|
From: Guenter M. <mi...@us...> - 2025-04-06 15:26:57
|
Dear Arne,
thanks for your feedback.
On 2025-04-05, Arne Skjærholt wrote:
> While spelunking in the code, I came across the following regex
> (docutils.parsers.rst.states.Body.patterns["field_marker"]) defining
> the syntax of field list names and their surrounding colons:
> :(?![: ])([^:\\]|\\.|:(?!([ `]|$)))*(?<! ):( +|$)
> I wonder if the final lookbehind assertion might not be slightly
> incorrect? The field name is not allowed to end with a space, which is
> fine, but given the allowance for backslash escapes one would normally
> expect ":foo\ :" to be a permitted (if odd) marker.
The rST escaping rules are a bit more complex:
* “Escaping” backslash characters are represented by NULL characters in
the Document Tree and removed from the output document by the
Docutils writers.
* Escaped non-white characters are prevented from playing a role in any
markup interpretation. The escaped character represents the character
itself. (A literal backslash can be specified by two backslashes in a
row – the first backslash escapes the second.)

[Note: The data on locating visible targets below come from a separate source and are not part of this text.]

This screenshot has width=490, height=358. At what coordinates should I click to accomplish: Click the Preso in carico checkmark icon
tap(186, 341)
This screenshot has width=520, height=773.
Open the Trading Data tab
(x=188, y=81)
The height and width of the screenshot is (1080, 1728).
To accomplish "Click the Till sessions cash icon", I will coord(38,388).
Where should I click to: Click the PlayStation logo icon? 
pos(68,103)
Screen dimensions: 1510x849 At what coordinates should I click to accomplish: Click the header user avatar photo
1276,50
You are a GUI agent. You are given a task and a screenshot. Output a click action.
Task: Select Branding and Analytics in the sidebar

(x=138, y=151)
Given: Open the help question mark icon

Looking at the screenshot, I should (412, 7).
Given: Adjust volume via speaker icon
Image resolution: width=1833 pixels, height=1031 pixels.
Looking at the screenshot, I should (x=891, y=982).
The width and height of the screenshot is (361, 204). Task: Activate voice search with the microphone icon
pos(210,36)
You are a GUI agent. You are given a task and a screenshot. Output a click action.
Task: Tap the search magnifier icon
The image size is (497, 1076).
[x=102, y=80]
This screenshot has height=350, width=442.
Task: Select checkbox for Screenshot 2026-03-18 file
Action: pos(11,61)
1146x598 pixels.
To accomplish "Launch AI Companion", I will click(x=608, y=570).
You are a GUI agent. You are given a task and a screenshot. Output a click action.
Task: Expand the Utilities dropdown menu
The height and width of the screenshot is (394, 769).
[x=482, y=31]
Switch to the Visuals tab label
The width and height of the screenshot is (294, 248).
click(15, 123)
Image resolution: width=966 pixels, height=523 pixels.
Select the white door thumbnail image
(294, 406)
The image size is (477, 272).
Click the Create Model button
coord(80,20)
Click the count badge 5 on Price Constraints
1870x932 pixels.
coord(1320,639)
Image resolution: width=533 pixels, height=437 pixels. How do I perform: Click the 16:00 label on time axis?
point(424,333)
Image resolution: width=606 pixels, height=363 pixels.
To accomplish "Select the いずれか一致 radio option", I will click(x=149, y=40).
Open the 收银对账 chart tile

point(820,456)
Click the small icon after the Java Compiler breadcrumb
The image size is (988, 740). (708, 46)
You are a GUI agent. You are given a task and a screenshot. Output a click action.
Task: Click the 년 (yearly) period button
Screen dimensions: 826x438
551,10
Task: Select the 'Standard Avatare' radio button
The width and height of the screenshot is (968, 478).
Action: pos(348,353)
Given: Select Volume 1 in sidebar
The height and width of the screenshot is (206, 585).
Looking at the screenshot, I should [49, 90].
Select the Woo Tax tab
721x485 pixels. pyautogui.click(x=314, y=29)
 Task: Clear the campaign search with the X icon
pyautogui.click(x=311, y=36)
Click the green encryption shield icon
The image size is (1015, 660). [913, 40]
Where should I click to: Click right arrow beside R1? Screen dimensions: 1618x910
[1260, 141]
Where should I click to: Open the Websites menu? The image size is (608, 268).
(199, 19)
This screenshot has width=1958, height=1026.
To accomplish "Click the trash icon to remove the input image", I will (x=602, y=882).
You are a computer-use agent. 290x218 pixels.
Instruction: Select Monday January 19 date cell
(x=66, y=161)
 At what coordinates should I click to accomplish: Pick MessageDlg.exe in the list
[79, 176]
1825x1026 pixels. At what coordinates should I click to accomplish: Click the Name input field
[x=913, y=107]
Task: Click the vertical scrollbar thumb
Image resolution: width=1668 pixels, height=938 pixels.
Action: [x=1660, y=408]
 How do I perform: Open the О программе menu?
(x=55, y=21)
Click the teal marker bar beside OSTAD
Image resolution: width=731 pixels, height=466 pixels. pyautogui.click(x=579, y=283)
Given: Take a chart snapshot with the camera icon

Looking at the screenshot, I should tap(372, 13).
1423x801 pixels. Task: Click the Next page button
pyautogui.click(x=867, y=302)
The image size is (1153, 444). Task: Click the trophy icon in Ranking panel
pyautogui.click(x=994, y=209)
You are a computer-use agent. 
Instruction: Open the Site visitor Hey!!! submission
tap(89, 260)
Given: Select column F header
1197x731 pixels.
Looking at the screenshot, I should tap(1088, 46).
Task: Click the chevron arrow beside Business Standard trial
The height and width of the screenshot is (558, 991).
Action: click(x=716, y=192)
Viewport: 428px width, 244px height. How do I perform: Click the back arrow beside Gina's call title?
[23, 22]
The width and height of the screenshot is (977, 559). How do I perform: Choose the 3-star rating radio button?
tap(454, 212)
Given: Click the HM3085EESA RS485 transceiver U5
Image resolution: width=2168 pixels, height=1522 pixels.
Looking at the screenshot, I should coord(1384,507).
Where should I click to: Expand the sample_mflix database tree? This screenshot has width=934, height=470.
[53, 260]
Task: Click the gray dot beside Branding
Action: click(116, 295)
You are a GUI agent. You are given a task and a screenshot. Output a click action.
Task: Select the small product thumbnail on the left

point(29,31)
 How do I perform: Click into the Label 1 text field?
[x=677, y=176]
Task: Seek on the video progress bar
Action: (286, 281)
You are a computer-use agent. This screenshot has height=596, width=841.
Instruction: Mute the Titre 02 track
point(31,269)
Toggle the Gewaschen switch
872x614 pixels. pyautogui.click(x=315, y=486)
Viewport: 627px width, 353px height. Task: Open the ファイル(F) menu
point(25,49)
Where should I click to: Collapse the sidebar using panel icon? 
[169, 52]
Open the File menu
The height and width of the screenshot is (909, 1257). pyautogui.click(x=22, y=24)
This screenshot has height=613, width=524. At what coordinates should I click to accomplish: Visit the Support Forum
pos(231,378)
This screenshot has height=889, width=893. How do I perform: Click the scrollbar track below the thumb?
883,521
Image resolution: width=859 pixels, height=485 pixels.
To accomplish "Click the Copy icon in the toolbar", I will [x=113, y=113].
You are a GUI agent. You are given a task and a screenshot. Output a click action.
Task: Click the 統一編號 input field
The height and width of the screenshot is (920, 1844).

* Escaped whitespace characters are removed from the output document
together with the escaping backslash. This allows for character-level
inline markup.
In "URI context", backslash-escaped whitespace represents a single space.
--- https://docutils.sourceforge.io/docs/ref/rst/restructuredtext.html#escaping-mechanism
The third rule provides for character level inline markup, e.g.,
"re\ *Structured*\ text" or hyper\ `links`_ to a part of a word.
.. _links: example.org/word
The escape-character and space are removed by the writer, i.e. the space
char is present and interpreted as space char when parsing.
On the downside, there is no way to specify a field name with trailing
whitespace. (The same holds for inline markup: you cannot specify an
emphasised text with trailing whitespace either::
*this\ * results in a warning,
whild both, ``this\*`` and ``this\ *`` results in ``this*``.)
> However, given that (?<! ) unconditionally looks for a single space
> before the terminating colon it is in fact rejected, and backslashes
> have a somewhat puzzling behaviour in field names.
> I couldn't find any indications in docs or tests either way for what
> is intended, but amending the assertion to be (?<![^\\] ) would yield
> a more intuitive syntax I think.
I agree, that the special case for ``\ `` may come as a surprise
(especially with the further special handling of ``\ `` in URIs).
However, changing this would break long existing documented behaviour.
Are there more "surprises" with backslashes in field names that differ
from backslash handling in inline markup or normal text?
As a side note: the following example works ::
What is `this\ `_?
.. _this: http://example.org
while I would expect the same warnings as for the variant without backslash:
What is `this `_?
.. _this: http://example.org
Günter
|